These are some of the greatest living voices in Palestinian literature.

Yet they are rarely heard, and often rarely read, here in North America.

That is about to change.  On March 27-29, the first-ever festival of Palestinian literature in the United States will feature each of these writers, and dozens more, at Palestine Writes, a three day celebration of Palestinian writing in New York City.

The Festival will take place at New York’s School of Visual Arts, and New York University.  More than 70 writers, artists and intellectuals, from Palestine to the U.S., will take part.

Why a Palestinian literature Festival in the U.S.? And why now?

There are many answers to the question.  Since the 1970s, Palestinian cultural expression has rarely reached the United States because of the fierce resistance in the West to a Palestinian interpretation of life under Israel settler-colonial occupation.  Palestinian literature has suffered the same fate as Palestinian people—silenced, or blockaded, or censored by a Western cultural establishment. For many years, Edward Said was often the only Palestinian writer even North American intellectuals were familiar with.

Secondly, and relatedly, North American publishers have traditionally been reluctant to conscript Palestinian writers to their lists.  This prejudice has kept many of the most important, award-winning Palestinian writers—like those I began this article with—away from the eyes of readers.

Yet slowly, this has begun to change.  In 2008, Palestinian writers Ahdaf Soueif, Brigid Keenan, Victoria Brittain and Omar Robert Hamilton organized the first Palestinian literature Festival within Palestine.  “Pal Fest,” as it was known, was held in Jerusalem. It attracted many leading Palestinian writers, and over time, writers from the West sympathetic to Palestinian life and Palestinian writing: Michael Ondatjee, Alice Walker, and others.  Pal Fest continued to grow. Now coming into its 12th year, more than 200 writers have taken part.

The Festival helped bring attention to Palestinian writing in Western metropoles like London.  In 2017, Bloomsbury, a well-regarded publishing house, published This is Not a Border: Reportage and Reflection from the Palestine Festival of Literature.  More than 45 writers contributed to the volume.

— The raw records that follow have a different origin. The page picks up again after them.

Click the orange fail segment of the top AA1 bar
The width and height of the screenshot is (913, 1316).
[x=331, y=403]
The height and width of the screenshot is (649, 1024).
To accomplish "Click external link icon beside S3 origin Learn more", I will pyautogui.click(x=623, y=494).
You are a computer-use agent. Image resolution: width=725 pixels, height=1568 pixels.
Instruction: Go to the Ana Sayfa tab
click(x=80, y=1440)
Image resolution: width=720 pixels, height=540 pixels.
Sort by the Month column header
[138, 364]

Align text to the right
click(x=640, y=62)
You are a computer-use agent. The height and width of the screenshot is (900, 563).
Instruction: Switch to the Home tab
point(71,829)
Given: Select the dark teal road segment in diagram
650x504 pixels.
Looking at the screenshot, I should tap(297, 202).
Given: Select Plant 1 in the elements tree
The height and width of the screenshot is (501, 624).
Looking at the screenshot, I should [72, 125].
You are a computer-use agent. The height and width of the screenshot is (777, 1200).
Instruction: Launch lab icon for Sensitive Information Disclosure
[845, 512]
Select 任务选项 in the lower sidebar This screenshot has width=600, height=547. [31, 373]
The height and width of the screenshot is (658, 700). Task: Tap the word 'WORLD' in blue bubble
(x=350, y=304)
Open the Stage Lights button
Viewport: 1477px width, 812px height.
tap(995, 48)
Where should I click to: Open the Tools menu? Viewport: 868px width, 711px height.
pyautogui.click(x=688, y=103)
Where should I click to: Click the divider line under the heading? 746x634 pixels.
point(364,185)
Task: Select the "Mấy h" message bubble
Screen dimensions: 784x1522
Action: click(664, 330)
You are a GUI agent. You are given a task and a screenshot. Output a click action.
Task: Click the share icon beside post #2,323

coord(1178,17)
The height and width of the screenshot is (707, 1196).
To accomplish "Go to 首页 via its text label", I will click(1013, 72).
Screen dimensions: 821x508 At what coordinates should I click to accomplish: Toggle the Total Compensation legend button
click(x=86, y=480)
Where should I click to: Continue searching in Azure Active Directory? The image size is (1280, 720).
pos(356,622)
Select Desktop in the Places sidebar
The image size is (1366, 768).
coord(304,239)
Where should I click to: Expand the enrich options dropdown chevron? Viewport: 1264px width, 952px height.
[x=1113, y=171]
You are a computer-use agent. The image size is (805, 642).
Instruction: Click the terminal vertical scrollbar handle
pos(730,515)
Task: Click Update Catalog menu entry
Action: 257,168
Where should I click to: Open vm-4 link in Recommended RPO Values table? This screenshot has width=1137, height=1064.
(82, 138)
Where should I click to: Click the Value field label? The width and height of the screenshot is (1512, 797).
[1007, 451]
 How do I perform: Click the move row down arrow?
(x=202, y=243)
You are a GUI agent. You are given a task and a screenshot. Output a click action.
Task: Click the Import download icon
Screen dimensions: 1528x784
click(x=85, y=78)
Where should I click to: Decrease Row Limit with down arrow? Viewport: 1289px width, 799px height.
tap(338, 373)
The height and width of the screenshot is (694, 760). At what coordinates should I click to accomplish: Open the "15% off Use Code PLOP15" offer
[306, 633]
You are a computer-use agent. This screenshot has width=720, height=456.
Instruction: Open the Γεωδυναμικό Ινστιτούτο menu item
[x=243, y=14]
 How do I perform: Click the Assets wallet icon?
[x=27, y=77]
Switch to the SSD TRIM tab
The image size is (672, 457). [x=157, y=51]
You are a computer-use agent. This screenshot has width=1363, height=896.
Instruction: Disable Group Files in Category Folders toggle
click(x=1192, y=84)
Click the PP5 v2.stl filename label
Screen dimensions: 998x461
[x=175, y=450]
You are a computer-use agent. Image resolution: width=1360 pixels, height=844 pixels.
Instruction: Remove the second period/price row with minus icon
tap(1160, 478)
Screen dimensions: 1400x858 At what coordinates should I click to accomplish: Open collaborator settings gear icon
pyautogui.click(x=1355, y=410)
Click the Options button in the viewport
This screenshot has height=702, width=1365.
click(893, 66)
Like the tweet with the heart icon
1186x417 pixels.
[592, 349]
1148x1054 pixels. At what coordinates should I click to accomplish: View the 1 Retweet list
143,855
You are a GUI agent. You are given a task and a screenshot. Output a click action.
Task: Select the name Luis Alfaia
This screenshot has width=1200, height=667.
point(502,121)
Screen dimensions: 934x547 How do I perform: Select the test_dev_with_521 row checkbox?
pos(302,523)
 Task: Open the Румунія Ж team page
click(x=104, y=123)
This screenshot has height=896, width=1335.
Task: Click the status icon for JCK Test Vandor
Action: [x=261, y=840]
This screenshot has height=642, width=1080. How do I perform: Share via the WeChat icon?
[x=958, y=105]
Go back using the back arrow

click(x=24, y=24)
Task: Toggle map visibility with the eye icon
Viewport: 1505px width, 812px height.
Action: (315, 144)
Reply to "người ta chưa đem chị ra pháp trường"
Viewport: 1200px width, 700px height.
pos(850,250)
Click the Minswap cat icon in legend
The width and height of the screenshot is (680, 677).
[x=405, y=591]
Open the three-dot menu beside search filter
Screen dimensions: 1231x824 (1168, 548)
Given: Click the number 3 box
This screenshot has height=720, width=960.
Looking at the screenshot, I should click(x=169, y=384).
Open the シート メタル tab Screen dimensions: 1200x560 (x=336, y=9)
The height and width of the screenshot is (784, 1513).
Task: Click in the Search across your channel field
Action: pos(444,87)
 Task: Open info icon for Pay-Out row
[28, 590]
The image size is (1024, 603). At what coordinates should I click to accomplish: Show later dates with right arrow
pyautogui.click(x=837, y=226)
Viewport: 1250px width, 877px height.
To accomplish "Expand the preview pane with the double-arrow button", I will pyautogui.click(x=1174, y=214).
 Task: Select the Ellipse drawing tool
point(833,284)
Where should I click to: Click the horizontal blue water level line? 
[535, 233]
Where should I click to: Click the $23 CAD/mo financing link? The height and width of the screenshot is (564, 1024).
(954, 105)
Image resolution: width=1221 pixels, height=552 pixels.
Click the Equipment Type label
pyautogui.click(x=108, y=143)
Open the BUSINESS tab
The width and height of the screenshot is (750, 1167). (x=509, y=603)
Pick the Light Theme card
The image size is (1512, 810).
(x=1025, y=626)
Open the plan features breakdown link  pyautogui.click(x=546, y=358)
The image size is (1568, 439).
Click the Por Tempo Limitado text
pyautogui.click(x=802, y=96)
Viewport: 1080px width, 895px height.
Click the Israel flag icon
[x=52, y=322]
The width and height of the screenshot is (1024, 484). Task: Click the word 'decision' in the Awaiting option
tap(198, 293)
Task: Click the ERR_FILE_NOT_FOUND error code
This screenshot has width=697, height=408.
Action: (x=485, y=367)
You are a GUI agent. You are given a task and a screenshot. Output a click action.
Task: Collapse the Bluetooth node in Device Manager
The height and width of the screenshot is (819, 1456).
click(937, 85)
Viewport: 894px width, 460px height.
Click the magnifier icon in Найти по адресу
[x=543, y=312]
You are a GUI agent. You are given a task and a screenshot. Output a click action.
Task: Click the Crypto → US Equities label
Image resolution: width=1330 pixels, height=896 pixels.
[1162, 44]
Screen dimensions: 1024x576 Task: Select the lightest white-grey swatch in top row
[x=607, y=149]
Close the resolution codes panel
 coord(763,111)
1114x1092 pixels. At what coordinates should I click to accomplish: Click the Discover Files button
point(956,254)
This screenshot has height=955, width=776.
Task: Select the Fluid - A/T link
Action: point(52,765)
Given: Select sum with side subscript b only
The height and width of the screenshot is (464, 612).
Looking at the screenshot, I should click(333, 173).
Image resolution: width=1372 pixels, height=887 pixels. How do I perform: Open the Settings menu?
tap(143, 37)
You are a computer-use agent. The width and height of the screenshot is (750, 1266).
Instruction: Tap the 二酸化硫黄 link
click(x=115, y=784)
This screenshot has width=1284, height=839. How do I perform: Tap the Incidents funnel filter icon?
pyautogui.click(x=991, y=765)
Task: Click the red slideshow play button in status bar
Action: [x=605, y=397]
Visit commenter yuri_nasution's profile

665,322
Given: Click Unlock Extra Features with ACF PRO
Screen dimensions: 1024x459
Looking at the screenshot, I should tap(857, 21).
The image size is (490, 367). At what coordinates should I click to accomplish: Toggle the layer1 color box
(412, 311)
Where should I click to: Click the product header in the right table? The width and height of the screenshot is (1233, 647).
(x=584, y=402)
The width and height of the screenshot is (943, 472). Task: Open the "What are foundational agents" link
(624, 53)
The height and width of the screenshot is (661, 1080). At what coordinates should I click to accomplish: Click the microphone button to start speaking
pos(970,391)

Culture and politics often go hand in hand.  The crack in the apartheid wall forced open by global consciousness of the Palestinian Boycott Divestment, Sanctions Movement, and the rising tide of world opinion against Israel’s oppressive regime, began to create new spaces for Palestinian literary voices to be heard.

In the past ten years, North American and British publishers have brought forward major new works by Palestinian writers, including Susan Abulhawa (a Festival co-organizer) author of The Blue Between Sky and Water (Bloomsbury, 2015); Hala Alyan’s novel Salt Houses (Houghton Mifflin, 2017); Leila Abdelrazaq’s graphic novel Baddawai (Just World Books, 2015); Ibtisam Barakat’s memoir Balcony on the Moon: Coming of Age in Palestine (Farrar, Straus, Giroux/Macmillan, 2016).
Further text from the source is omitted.